Student: Yep. What if you were to make something like [...] yeah, that would be able to make MP35.

p92b [96:59] Actually MP35N's not that hard to machine. But anyway, it can, okay. But they do, they titanium nitride coat drill bits. You can buy them at Home Depot and they cost pennies more than a regular steel drill bit. It's a steel drill bit but the surface has been coated, and that's a structural coating by vapor deposition, but it's not the overall drill bit. If you made a titanium nitride drill bit, the first time you drilled you'd shatter it, okay. But as a thin film it actually has very good wear resistance, which is what you're using it for. So that answer, I, you didn't, I didn't even let you ask the question, but if you want to go ahead and ask the question.

Student: Technically there would be structural applications for very small amounts.
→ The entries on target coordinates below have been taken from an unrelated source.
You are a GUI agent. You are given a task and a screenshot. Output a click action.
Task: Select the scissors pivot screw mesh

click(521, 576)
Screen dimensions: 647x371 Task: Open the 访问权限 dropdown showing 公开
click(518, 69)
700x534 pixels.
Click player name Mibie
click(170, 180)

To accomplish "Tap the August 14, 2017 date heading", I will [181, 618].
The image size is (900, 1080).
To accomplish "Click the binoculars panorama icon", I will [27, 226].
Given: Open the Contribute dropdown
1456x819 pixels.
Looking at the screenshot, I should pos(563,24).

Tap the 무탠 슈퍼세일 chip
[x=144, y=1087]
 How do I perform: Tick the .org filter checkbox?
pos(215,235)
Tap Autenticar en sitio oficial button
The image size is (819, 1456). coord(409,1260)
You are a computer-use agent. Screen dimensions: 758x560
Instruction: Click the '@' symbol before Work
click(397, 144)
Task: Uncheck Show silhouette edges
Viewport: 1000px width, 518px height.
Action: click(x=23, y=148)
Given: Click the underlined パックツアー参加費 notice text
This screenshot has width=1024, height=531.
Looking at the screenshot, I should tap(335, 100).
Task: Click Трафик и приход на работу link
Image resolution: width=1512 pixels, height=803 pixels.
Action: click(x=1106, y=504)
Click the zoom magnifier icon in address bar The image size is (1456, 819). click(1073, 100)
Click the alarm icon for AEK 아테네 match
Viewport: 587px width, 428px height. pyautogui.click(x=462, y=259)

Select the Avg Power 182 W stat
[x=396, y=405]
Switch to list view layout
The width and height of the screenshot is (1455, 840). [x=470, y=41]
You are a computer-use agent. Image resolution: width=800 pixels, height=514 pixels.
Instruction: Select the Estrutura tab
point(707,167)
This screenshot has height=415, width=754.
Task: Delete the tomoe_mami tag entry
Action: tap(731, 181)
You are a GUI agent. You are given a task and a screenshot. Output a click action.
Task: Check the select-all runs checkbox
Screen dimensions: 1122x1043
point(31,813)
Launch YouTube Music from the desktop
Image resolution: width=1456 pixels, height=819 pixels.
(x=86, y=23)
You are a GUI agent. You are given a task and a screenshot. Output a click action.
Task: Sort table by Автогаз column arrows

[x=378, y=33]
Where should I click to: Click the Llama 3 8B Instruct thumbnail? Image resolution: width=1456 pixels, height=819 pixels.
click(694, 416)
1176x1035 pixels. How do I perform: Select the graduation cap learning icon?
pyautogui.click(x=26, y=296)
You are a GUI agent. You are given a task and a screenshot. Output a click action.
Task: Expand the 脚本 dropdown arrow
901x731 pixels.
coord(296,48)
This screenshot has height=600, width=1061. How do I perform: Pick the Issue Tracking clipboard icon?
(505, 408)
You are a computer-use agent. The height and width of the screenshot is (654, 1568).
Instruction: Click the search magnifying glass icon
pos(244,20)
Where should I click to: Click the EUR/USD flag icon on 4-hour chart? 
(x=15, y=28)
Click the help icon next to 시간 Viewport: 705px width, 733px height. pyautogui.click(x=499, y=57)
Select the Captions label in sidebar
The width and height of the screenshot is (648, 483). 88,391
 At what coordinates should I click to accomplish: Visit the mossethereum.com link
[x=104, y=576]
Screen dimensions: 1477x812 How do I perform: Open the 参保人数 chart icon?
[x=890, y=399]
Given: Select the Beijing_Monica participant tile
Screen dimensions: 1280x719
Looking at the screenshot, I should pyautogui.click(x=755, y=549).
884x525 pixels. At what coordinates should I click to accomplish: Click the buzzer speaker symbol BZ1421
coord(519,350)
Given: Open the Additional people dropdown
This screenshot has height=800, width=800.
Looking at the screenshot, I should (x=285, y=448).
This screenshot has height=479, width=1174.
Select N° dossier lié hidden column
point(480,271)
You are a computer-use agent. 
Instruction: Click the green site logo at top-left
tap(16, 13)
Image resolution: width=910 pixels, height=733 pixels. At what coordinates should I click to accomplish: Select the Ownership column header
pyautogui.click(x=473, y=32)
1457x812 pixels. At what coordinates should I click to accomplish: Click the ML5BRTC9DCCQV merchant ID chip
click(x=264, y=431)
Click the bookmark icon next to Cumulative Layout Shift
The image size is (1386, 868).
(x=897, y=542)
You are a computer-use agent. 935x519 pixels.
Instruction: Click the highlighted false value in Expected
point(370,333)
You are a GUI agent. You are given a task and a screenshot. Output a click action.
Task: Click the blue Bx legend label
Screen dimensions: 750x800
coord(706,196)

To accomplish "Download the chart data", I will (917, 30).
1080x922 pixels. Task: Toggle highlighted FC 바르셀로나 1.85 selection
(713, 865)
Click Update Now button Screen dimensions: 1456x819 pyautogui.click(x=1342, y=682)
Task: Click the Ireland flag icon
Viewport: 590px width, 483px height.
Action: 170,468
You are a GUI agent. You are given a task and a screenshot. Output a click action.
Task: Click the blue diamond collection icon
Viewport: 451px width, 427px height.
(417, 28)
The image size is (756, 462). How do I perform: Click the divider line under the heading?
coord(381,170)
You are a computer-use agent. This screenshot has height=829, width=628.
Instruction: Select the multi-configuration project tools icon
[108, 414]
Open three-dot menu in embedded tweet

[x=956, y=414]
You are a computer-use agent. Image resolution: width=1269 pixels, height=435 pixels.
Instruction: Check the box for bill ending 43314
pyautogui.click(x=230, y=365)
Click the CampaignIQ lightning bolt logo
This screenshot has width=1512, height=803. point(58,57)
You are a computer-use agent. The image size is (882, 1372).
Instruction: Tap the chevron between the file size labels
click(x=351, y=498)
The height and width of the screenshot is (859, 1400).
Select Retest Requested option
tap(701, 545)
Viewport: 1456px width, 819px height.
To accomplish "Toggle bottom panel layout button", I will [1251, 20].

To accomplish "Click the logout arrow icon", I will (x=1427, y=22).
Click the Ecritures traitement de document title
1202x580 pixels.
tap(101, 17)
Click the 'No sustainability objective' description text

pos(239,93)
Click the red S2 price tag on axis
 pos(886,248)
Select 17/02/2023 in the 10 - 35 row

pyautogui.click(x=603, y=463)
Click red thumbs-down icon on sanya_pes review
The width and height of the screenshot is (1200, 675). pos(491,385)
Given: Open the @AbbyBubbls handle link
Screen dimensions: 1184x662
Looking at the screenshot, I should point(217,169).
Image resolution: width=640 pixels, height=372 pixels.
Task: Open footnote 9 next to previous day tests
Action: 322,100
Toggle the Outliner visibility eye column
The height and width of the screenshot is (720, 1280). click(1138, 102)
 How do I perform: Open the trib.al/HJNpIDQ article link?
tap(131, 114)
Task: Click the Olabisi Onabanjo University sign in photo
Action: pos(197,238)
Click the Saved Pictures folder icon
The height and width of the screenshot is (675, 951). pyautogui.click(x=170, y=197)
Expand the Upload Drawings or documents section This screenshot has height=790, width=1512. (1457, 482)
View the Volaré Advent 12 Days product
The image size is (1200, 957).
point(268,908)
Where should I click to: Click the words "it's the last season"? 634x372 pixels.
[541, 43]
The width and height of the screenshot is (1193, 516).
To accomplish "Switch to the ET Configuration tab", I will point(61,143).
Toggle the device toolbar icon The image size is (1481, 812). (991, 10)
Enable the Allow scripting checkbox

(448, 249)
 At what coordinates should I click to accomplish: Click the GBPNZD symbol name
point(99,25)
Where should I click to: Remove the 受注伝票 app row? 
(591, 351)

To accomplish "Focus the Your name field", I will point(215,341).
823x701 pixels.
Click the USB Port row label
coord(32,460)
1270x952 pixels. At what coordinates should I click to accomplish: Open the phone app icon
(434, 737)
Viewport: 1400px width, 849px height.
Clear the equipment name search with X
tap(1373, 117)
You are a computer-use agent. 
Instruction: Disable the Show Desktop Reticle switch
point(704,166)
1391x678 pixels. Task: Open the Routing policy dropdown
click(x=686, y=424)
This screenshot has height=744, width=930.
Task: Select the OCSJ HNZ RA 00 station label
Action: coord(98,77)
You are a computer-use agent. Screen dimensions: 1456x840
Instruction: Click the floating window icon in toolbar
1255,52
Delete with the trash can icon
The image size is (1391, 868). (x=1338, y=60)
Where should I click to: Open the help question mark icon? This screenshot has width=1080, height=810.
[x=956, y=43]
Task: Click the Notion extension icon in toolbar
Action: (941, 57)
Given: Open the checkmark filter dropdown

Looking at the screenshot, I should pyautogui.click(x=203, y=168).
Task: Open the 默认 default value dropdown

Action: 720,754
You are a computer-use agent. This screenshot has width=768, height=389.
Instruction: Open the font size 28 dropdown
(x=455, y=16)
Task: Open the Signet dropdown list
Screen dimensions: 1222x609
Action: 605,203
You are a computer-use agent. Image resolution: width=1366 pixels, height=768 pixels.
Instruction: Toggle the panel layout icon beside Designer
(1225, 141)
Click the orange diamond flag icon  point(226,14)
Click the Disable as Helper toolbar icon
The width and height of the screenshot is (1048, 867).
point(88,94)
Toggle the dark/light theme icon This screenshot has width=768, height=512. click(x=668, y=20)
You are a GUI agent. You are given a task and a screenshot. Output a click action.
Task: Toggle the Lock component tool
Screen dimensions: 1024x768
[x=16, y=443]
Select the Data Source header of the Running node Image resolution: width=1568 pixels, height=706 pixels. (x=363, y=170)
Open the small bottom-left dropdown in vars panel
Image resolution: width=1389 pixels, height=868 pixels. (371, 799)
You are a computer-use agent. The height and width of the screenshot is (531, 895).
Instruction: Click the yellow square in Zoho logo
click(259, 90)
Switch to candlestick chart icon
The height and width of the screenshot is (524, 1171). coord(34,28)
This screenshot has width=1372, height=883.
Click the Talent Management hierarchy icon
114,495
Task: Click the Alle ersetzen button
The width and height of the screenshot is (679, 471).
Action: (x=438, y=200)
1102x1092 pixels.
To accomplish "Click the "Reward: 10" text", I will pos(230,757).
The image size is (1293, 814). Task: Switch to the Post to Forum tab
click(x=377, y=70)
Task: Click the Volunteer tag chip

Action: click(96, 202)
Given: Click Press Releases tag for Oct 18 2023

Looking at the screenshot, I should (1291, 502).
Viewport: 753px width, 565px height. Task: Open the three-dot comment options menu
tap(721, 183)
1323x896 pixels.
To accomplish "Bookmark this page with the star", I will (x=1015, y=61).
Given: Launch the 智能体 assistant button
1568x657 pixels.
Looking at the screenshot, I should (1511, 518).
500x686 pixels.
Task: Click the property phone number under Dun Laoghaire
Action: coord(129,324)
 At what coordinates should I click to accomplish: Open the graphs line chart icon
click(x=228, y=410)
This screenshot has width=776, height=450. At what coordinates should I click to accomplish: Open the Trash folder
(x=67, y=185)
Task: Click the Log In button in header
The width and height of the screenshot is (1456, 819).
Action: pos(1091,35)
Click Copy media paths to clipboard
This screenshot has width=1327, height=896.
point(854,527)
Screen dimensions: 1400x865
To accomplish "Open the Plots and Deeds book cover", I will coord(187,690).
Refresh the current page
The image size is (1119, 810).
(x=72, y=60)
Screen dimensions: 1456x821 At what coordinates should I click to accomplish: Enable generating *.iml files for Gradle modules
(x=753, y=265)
Oh yeah, absolutely. In fact, somewhere, if not here, in some of my other notes, I point out that we do vapor deposit — maybe it's on the first page — we do vapor deposit things on structural materials, there's no question about it. Like titanium nitride on drill bits. Like we put corrosion resistant coatings on. We do lots of vapor deposition, and someday I will add vapor deposition to this course, maybe not this year but maybe next year, about why we do it. But we're not doing it for the underlying thing that's going to support the load. We're going to do it for wear resistance or corrosion resistance or some other function, okay.

Student: [Surgical tweezers?]

Well, surgical tweezers, if we're talking nano-tweezers or something like that, yes, you could do it by vapor deposition, you may need to. But if you're talking about the old kind of blood-and-guts, you know, tweezers, that you're going to pull a splinter out of somebody or a kidney stone or something, then you're still going to make that by liquid phase processing, okay.

Student: So, yes, you keep saying the problem, or one of the problems, is cleanup, and in deposition it seems like a natural thing to mold, like almost like pipe. But why can't vapor deposition [...] oh, you, and then deform it, so you move it to an interior, like a reverse, or a reverse mold?

p94b [99:27] Oh, okay. Well, the Army's been trying to do that for gun barrels for years. They've been trying to put vapor deposited structural coatings on the inside of gun barrels, because they have propellants that will wipe out the gun barrel after one shot. Very good propellants, but they're not good on gun barrels. It's good if you're making gun barrels and selling them, but it's not good if you're the Army buying them. Um, so they have people do things like that. Sort of limits the functional geometry of the parts you want to make. We like to make things in all kinds of shapes, right?